Koyunların, kuzuların feodal ataerkil düzende yaşayan, boyun eğen halkı temsil ettiği oyunda, halkın lideri kara koyun, halkın temsilcisi sürünün çobanı Selim’dir. Ancak daima temsil ettiği yoksul halkın yanında durması beklenen Selim, kendi mutluluğu ya da ağanın emri söz konusu olduğunda, biricik dostları olan kuzuları öldürmekle kendinden bekleneni yapmaz. Ama o ağanın emrinde bir çobandır, ezilendir, kendine belletilen kuralları uygulamak zorundadır diğer yandan da… Selim’in sevdiği kıza kavuşması da yine sürüye yani halka bağlıdır. Bütün gece tuz yiyecek olan da ırmağı su içmeden geçecek olan da sürüdür. Yani sürüden dolayımla halk, güç sahipleri için kurban olur ya da her koşulda olan yine halka olur. Ağanın ve paranın her şeyden üstün olduğu bu feodal yapı, halkın uyuması ve boyun eğmesine koşullu olarak varlığını garantiler. Bu gerçeğe oyunun afişinde, kulakları tarafından gözleri kapatılmış bir koyun resmiyle çok açık bir şekilde işaret edilir.
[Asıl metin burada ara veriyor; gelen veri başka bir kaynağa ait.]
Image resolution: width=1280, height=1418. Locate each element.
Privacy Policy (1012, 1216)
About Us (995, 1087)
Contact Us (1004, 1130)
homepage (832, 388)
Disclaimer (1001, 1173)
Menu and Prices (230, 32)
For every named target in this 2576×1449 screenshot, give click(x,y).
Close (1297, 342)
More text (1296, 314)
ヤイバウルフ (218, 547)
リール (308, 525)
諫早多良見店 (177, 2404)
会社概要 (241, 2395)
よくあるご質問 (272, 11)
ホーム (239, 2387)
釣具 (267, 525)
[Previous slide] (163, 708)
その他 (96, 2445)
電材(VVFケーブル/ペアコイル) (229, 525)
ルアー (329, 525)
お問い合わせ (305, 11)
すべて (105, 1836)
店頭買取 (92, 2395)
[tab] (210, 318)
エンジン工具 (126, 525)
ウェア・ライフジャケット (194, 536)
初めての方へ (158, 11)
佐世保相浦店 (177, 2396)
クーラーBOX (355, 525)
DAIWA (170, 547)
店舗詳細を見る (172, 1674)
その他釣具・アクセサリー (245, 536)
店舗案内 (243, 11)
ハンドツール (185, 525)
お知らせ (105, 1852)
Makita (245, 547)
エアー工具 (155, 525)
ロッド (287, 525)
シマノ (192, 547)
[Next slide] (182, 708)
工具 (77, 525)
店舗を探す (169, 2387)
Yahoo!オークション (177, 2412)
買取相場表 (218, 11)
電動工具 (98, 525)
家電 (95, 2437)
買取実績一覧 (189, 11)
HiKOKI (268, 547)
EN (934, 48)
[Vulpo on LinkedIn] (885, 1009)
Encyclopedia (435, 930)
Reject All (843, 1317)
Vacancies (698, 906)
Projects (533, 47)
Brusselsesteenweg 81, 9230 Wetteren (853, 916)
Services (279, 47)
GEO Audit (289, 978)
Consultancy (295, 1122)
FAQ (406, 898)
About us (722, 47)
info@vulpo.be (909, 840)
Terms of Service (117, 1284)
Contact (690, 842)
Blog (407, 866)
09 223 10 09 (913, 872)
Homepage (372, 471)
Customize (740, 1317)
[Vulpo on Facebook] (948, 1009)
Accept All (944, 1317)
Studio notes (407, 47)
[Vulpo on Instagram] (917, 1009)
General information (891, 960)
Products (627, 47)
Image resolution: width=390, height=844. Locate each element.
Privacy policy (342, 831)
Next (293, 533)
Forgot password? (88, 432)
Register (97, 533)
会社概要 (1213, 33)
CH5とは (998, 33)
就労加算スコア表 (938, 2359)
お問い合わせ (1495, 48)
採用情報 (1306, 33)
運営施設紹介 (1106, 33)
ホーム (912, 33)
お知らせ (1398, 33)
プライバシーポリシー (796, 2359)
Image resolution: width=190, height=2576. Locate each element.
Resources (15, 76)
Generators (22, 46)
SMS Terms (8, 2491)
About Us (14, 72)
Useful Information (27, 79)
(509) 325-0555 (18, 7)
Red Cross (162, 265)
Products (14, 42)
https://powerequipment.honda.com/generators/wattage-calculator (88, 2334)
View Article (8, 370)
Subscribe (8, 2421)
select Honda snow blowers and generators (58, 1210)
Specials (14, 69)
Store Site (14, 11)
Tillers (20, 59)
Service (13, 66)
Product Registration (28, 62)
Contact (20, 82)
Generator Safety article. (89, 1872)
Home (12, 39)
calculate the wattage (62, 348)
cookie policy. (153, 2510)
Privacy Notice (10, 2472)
Sürünün, çobanı olan Selim’in mutluluğu için bir yudum su içmeden ırmaktan geçmesi de yetmez, sürünün lideri kara koyun sonunda Selim için ölür. Sürünün yaptığı su içmeden ırmağı geçme eyleminin imkansızlığı, ırmağı ters yönde akıtmak, yatağın yerini oynatmakla tabir edilirse, kara koyunun ölümü, bunun bedelinin ne kadar ağır olduğunu gösterir bize. Daha açık bir ifadeyle kara koyun, düzenin değişmesi için verilen kurbanların sivriltilmiş bir sembolüdür. Sürü, en büyük kaybı verdiği, liderini yitirdiği an korkutucu, tehditkar bakışlarla yürür efendilerin üzerine, efendiler sinip terk eder sahneyi. Bu final gündelik yaşamın tersine, oyunda, düzeni yürütenlerin yenilgisini haber verir. Bu doğrultuda umutla, umutlu bir şarkıyla son bulur oyun. Hayattakinin aksine kaybettiklerinin intikamını almak ve bu gidişe son vermek için dirilen bir halkın seslenişiyle biter oyun. Irmak tersine akıtılmıştır, yatağı yerinden oynatma sırasıdır şimdi ve bunu yapacak olan güç, sürü, halk, izleyici üçlüsüdür. Halktan olan izleyiciler koyun sürüsü gibi güdülmekten kurtulup, daha çok kayıp vermeden düzeni değiştirmeye çağrılır.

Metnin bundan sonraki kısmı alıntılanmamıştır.